Gennady's Bible (Russian: Геннадиевская Библия) is the first full manuscript translation of the Bible into Church Slavonic, completed in 1499.[1]
Gennady (r. 1484–1504), the archbishop of Novgorod the Great and Pskov, set the task to collect all Biblical translations, partly in response to the emergence of a religious sect known in Russia as the Judaizers that confronted the Russian Orthodox Church.[2][3] Before him, there were only separate and incomplete Slavonic translations of various books and chapters. Gennady's Bible included a number of books wholly or partially translated from the Latin Vulgate. The collection marked the "first serious victory of Western scholasticism on Russian soil".[4]
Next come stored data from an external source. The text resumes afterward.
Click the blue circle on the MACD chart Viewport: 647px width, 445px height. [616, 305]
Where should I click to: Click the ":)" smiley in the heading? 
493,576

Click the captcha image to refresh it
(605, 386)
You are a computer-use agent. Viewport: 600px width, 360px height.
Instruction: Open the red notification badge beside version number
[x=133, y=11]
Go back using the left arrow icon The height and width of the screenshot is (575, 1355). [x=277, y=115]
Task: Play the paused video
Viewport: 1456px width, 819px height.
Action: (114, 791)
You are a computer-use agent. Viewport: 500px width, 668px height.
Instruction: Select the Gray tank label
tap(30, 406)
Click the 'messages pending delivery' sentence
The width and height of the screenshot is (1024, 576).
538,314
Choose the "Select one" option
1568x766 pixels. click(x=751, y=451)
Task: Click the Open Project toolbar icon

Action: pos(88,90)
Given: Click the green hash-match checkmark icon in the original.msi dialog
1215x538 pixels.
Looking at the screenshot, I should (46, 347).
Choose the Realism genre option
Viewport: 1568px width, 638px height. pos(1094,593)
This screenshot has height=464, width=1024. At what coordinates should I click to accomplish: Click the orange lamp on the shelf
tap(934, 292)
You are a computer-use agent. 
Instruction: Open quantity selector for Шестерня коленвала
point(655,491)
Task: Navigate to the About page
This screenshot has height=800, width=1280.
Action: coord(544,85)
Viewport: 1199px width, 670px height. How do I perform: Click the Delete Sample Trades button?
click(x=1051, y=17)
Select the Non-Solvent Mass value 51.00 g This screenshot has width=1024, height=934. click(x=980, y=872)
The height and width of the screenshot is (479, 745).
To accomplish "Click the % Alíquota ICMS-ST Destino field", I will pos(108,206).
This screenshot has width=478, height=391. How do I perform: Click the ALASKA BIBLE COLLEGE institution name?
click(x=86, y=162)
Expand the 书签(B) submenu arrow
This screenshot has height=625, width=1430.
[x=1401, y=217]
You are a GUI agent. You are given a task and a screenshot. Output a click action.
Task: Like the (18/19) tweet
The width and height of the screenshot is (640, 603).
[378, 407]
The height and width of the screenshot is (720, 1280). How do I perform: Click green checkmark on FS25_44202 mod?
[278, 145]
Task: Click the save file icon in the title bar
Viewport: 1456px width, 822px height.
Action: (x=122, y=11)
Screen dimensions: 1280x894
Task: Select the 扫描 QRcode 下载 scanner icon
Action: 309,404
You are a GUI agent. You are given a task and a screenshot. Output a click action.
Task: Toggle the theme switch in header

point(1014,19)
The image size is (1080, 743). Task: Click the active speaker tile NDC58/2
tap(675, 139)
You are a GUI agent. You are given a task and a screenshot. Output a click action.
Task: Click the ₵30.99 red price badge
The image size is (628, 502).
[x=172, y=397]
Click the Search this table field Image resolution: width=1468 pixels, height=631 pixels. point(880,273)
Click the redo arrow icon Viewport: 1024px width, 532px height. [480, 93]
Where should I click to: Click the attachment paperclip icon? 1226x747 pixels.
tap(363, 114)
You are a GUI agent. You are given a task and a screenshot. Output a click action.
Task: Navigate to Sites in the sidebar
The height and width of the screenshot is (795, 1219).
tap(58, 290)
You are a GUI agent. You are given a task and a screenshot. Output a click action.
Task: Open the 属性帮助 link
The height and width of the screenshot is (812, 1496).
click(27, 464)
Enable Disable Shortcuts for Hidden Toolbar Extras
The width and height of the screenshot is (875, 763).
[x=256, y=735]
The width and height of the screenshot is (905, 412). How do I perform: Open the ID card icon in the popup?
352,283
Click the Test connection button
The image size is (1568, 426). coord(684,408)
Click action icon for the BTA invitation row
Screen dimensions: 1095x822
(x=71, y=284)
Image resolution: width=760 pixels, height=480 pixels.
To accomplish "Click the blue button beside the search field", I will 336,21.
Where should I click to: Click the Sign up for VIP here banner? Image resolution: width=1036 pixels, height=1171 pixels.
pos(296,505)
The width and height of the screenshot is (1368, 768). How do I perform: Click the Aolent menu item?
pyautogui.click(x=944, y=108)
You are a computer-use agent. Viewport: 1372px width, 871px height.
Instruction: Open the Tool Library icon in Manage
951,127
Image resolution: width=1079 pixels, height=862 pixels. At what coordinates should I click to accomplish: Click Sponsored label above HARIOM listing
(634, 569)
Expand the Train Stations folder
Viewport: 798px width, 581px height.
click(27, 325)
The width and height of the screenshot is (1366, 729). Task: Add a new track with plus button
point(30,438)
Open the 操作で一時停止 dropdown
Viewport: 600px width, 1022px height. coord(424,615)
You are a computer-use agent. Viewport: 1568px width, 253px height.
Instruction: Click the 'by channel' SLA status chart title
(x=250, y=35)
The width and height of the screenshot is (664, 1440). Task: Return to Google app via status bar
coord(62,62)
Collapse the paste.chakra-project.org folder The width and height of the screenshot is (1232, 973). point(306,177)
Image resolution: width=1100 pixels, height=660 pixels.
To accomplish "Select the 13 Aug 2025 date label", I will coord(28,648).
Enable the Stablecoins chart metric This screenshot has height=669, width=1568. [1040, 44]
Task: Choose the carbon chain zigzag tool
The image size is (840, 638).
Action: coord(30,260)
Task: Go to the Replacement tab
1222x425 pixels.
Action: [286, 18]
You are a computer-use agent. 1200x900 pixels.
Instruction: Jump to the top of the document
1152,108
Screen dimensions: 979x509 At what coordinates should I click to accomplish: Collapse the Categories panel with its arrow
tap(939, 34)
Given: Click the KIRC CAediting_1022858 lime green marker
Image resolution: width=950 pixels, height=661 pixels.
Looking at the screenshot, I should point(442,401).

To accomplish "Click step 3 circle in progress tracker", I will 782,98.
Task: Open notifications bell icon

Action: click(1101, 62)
Gennady and his assistants used the Pentateuch, Judges, Joshua, Ruth, Kings, Job, Zephaniah, Haggai, Zechariah, Malachi, Proverbs, Ecclesiastes, the Gospels, Acts, Epistles, Revelation, Psalms and others. He translated missing books with the help of the monk Veniamin from the Vulgate, including the Nehemiah, Ezra, Tobit, Judith, Esther, Jeremiah, Wisdom, 1 Maccabees, 2 Maccabees, 1 Esdras, 2 Esdras and others.
Gennady's Bible was also the main source of the Ostrog Bible. Russian tsar Ivan IV requested copies from Ivan Fyodorov.